§ **SET PROBLEM**
Reproduce every one of the rows below verbatim, with no changes.

···

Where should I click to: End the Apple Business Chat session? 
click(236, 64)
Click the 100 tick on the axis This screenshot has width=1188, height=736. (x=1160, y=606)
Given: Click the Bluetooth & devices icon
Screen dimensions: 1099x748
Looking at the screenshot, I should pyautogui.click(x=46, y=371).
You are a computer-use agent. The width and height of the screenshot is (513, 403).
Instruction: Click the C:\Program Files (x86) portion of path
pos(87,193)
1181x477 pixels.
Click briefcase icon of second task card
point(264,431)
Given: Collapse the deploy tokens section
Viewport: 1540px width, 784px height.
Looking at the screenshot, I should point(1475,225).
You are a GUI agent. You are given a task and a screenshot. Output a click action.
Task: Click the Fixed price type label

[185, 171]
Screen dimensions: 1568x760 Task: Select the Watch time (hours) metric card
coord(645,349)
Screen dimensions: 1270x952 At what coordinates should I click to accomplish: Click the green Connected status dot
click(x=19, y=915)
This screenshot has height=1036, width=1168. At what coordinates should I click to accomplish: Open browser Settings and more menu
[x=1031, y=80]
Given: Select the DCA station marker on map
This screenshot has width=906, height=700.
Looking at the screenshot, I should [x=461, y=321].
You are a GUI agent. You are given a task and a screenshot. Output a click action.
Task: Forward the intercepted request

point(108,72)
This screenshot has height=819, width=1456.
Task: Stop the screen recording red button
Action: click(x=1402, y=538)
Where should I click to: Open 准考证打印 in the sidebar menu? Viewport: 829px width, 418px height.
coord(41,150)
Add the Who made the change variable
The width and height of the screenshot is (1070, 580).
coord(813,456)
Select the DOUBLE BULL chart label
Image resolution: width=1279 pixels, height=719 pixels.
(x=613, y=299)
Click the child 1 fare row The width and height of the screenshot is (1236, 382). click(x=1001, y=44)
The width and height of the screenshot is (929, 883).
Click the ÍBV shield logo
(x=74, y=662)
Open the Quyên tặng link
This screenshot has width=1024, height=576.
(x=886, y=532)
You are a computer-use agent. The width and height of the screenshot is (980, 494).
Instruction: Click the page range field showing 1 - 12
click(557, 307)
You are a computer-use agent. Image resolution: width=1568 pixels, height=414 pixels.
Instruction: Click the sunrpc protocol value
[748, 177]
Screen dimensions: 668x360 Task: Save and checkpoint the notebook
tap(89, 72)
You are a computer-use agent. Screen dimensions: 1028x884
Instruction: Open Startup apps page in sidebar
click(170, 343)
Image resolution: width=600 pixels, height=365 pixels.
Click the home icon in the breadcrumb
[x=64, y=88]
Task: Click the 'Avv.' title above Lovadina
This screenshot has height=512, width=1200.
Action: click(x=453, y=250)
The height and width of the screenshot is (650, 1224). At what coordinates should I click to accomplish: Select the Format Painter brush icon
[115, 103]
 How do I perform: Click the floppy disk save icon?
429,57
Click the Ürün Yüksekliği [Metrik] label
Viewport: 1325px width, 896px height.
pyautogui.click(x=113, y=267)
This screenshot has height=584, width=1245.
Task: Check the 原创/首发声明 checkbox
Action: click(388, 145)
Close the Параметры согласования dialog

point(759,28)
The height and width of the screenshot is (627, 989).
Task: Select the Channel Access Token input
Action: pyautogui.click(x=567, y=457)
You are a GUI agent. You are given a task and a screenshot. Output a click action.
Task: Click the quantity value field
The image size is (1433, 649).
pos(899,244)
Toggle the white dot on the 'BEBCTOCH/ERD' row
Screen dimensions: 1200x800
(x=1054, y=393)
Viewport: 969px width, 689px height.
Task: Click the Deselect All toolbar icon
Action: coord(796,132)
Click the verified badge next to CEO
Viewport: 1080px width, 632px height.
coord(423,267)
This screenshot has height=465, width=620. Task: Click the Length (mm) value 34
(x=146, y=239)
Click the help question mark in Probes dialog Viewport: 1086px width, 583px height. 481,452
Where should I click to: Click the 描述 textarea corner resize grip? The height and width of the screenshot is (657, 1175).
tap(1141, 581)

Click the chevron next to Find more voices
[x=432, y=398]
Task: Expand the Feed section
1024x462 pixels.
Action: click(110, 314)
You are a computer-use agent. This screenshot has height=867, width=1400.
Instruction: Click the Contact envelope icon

···

§ **RESULT**
Where should I click to: End the Apple Business Chat session? 
click(236, 64)
Click the 100 tick on the axis This screenshot has width=1188, height=736. (x=1160, y=606)
Given: Click the Bluetooth & devices icon
Screen dimensions: 1099x748
Looking at the screenshot, I should pyautogui.click(x=46, y=371).
You are a computer-use agent. The width and height of the screenshot is (513, 403).
Instruction: Click the C:\Program Files (x86) portion of path
pos(87,193)
1181x477 pixels.
Click briefcase icon of second task card
point(264,431)
Given: Collapse the deploy tokens section
Viewport: 1540px width, 784px height.
Looking at the screenshot, I should point(1475,225).
You are a GUI agent. You are given a task and a screenshot. Output a click action.
Task: Click the Fixed price type label

[185, 171]
Screen dimensions: 1568x760 Task: Select the Watch time (hours) metric card
coord(645,349)
Screen dimensions: 1270x952 At what coordinates should I click to accomplish: Click the green Connected status dot
click(x=19, y=915)
This screenshot has height=1036, width=1168. At what coordinates should I click to accomplish: Open browser Settings and more menu
[x=1031, y=80]
Given: Select the DCA station marker on map
This screenshot has width=906, height=700.
Looking at the screenshot, I should [x=461, y=321].
You are a GUI agent. You are given a task and a screenshot. Output a click action.
Task: Forward the intercepted request

point(108,72)
This screenshot has height=819, width=1456.
Task: Stop the screen recording red button
Action: click(x=1402, y=538)
Where should I click to: Open 准考证打印 in the sidebar menu? Viewport: 829px width, 418px height.
coord(41,150)
Add the Who made the change variable
The width and height of the screenshot is (1070, 580).
coord(813,456)
Select the DOUBLE BULL chart label
Image resolution: width=1279 pixels, height=719 pixels.
(x=613, y=299)
Click the child 1 fare row The width and height of the screenshot is (1236, 382). click(x=1001, y=44)
The width and height of the screenshot is (929, 883).
Click the ÍBV shield logo
(x=74, y=662)
Open the Quyên tặng link
This screenshot has width=1024, height=576.
(x=886, y=532)
You are a computer-use agent. The width and height of the screenshot is (980, 494).
Instruction: Click the page range field showing 1 - 12
click(557, 307)
You are a computer-use agent. Image resolution: width=1568 pixels, height=414 pixels.
Instruction: Click the sunrpc protocol value
[748, 177]
Screen dimensions: 668x360 Task: Save and checkpoint the notebook
tap(89, 72)
You are a computer-use agent. Screen dimensions: 1028x884
Instruction: Open Startup apps page in sidebar
click(170, 343)
Image resolution: width=600 pixels, height=365 pixels.
Click the home icon in the breadcrumb
[x=64, y=88]
Task: Click the 'Avv.' title above Lovadina
This screenshot has height=512, width=1200.
Action: click(x=453, y=250)
The height and width of the screenshot is (650, 1224). At what coordinates should I click to accomplish: Select the Format Painter brush icon
[115, 103]
 How do I perform: Click the floppy disk save icon?
429,57
Click the Ürün Yüksekliği [Metrik] label
Viewport: 1325px width, 896px height.
pyautogui.click(x=113, y=267)
This screenshot has height=584, width=1245.
Task: Check the 原创/首发声明 checkbox
Action: click(388, 145)
Close the Параметры согласования dialog

point(759,28)
The height and width of the screenshot is (627, 989).
Task: Select the Channel Access Token input
Action: pyautogui.click(x=567, y=457)
You are a GUI agent. You are given a task and a screenshot. Output a click action.
Task: Click the quantity value field
The image size is (1433, 649).
pos(899,244)
Toggle the white dot on the 'BEBCTOCH/ERD' row
Screen dimensions: 1200x800
(x=1054, y=393)
Viewport: 969px width, 689px height.
Task: Click the Deselect All toolbar icon
Action: coord(796,132)
Click the verified badge next to CEO
Viewport: 1080px width, 632px height.
coord(423,267)
This screenshot has height=465, width=620. Task: Click the Length (mm) value 34
(x=146, y=239)
Click the help question mark in Probes dialog Viewport: 1086px width, 583px height. 481,452
Where should I click to: Click the 描述 textarea corner resize grip? The height and width of the screenshot is (657, 1175).
tap(1141, 581)

Click the chevron next to Find more voices
[x=432, y=398]
Task: Expand the Feed section
1024x462 pixels.
Action: click(110, 314)
You are a computer-use agent. This screenshot has height=867, width=1400.
Instruction: Click the Contact envelope icon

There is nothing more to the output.